4. The circumstances in Italy and Germany made bureaucratic measures of political cleansing appear necessary. Nowhere else had so many people been involved in crimes, politically corrupted, and disqualified themselves from making a new beginning through their active enthusiasm for and adaptation to the totalitarian ruling system. But the process of separating those who were seriously compromised from those who were merely followers proved both laborious and, ultimately, unfeasible and counterproductive. The rigidly schematic nature and quantitative escalation of denazification not only damaged its reputation and impaired the restoration of public order and economic life: it also had a detrimental effect on the initially undisputed legitimacy of a political cleansing. Every German was liable to be tainted by it, and could see themselves as a potential victim of the occupying powers. This provoked them to defend themselves against an accusation of collective guilt, which the Allies never made against the population as a whole. In the end, with colossal bureaucratic effort, the denazification trials transformed the majority of those who were actively involved in the Nazi dictatorship into followers.

5. Shortcomings and injustices in the bureaucratic and judiciary methods of coming to terms with the past meant that sooner or later it became necessary to come to terms with the consequences of the failure to come to terms with the past, especially because the political framework was altering rapidly in the second half of the 1940s. This was the period of amnesties and pardons. The latter played a part particularly in the emotionally heated debate about the so-called ‘war criminals’ held in Allied prisons. The political cost that such pardons entail is, however, not an inconsiderable one. Certainly they were advantageous as regards the politics of integration, and they attenuated constitutional reservations about the Allies. The price for this, however, was that by the end of the 1950s mass murderers condemned to death by the Americans had already been released back into society.

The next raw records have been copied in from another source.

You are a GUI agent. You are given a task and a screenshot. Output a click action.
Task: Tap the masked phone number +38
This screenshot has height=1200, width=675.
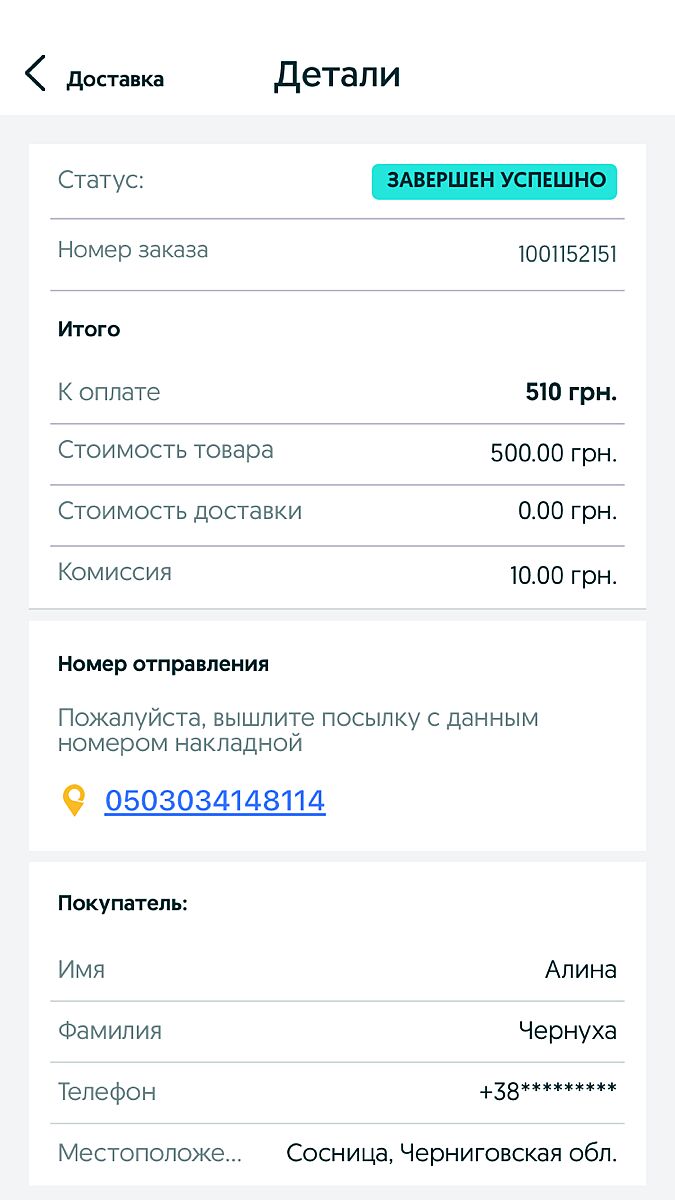tap(548, 1091)
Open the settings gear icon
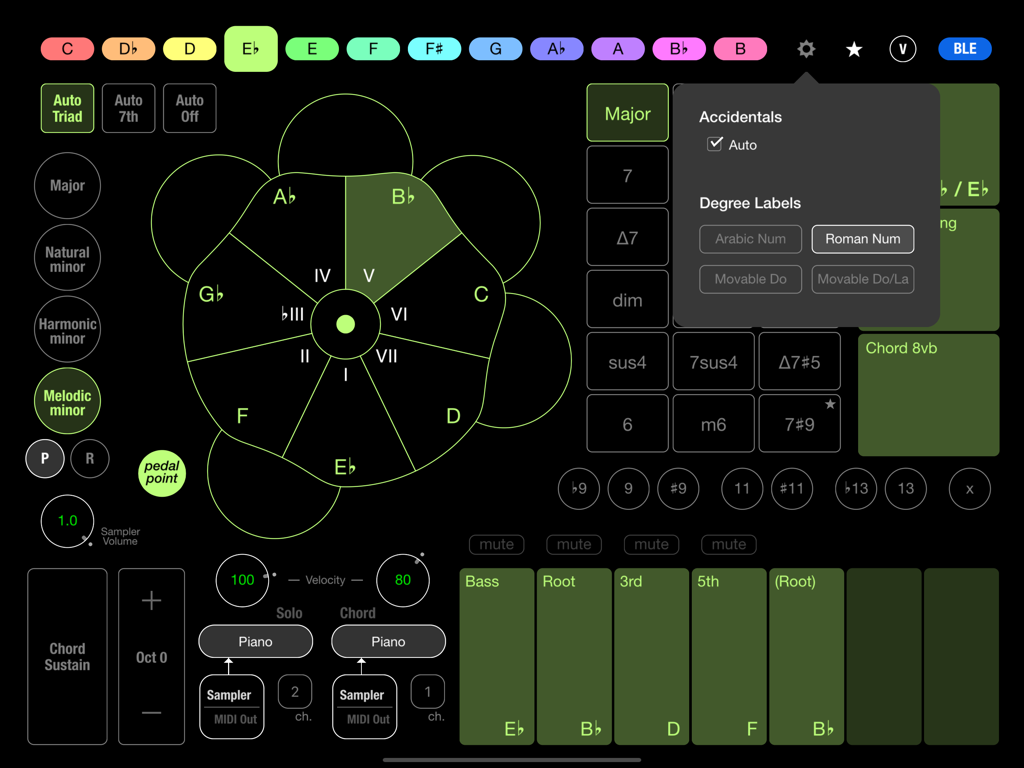 coord(806,48)
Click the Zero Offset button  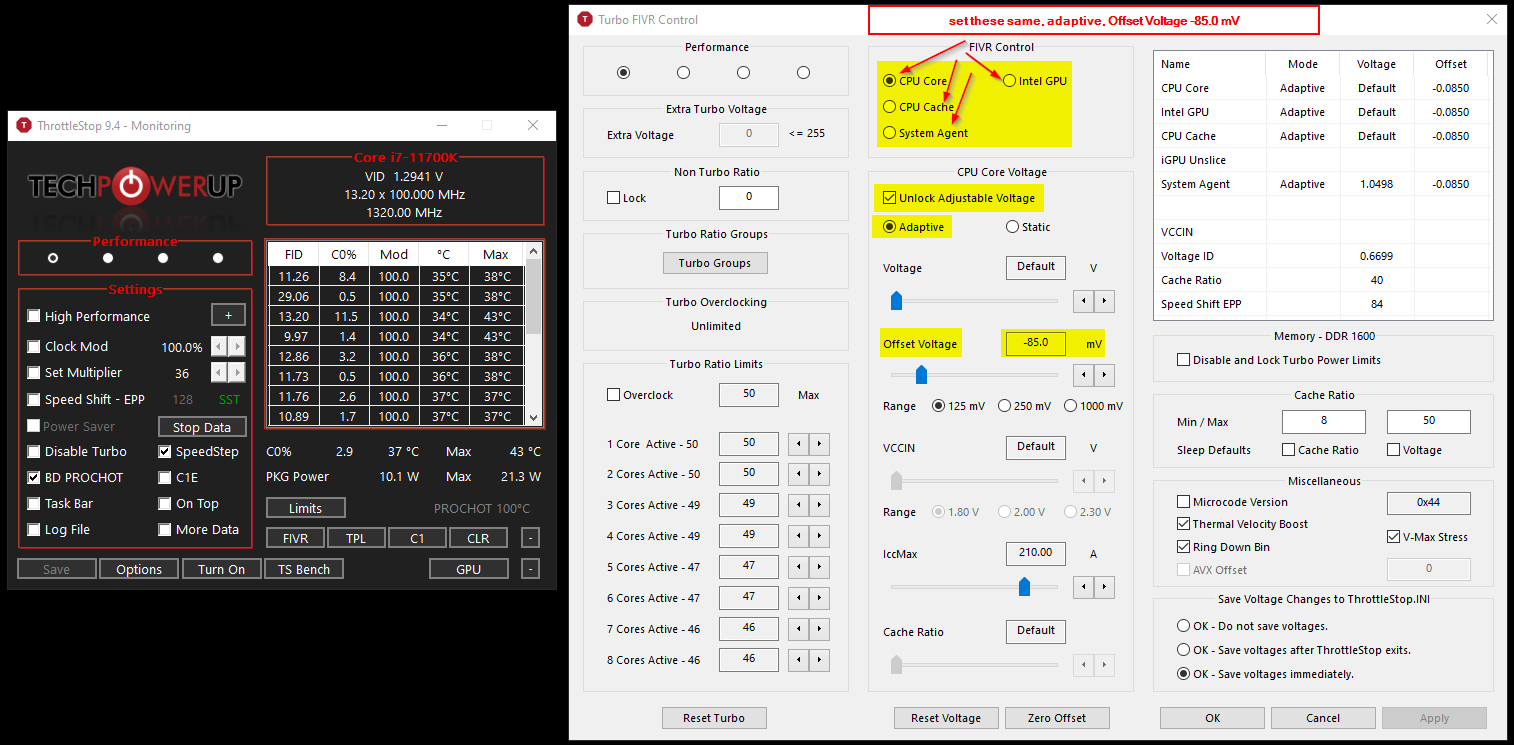tap(1057, 717)
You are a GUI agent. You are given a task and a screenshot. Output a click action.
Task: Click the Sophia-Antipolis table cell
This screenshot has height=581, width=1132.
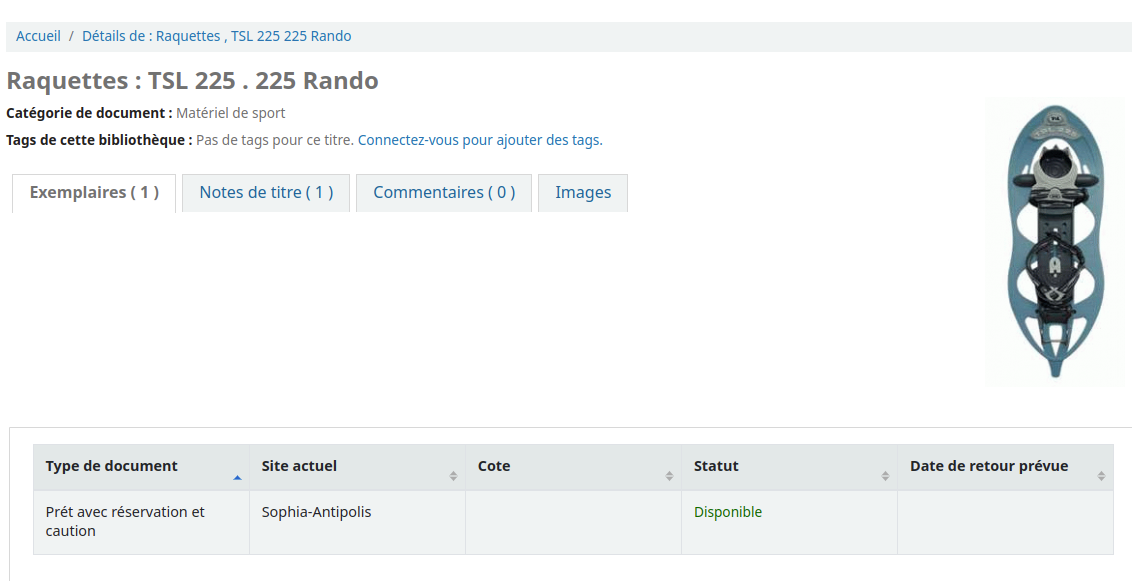pyautogui.click(x=316, y=512)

The numerous amnesty laws, the so-called 131st Law and the conclusion of denazification all underline the significance almost all the political parties accorded to coming to terms with the coming-to-terms with the past. They made it substantially easier for the new political conditions to be accepted by society, and increased the integrating power of the two main political parties.

6. The South African ‘Truth and Reconciliation Commission’ under Archbishop Desmond Tutu created a kind of compromise between quasi-judicial trials and the renunciation of political-judiciary sanctions when it came to investigating and coming to terms with human rights abuses under the apartheid regime, i.e. integrating the various interests, injuries and fears of both victims and perpetrators. In the deeply ethnically-divided society it would have been impossible to achieve a transfer of power and overcome apartheid in favour of gradual internal reconciliation either by remaining silent about the victims of racist policies or by punishing the white population for their crimes. On the one hand, impunity was the prerequisite for obtaining confessions. On the other hand, establishing the truth about serious human rights abuses meant acknowledging that the black population, who had been persecuted and discriminated against, were the victims of crimes. The fact that they, like the white minority who voluntarily gave up their positions of power, received material compensation led some critics to denigrate the much-vaunted so-called South African miracle as a ‘bought revolution’. Viewed realistically, payments like these appear as a crucial accompaniment to what was, all in all, a peaceful change of political regime. On the other hand, renouncing a violent conflict meant that the antithesis between black and white was not remedied, and the question of moral superiority relegated to the level of symbolism.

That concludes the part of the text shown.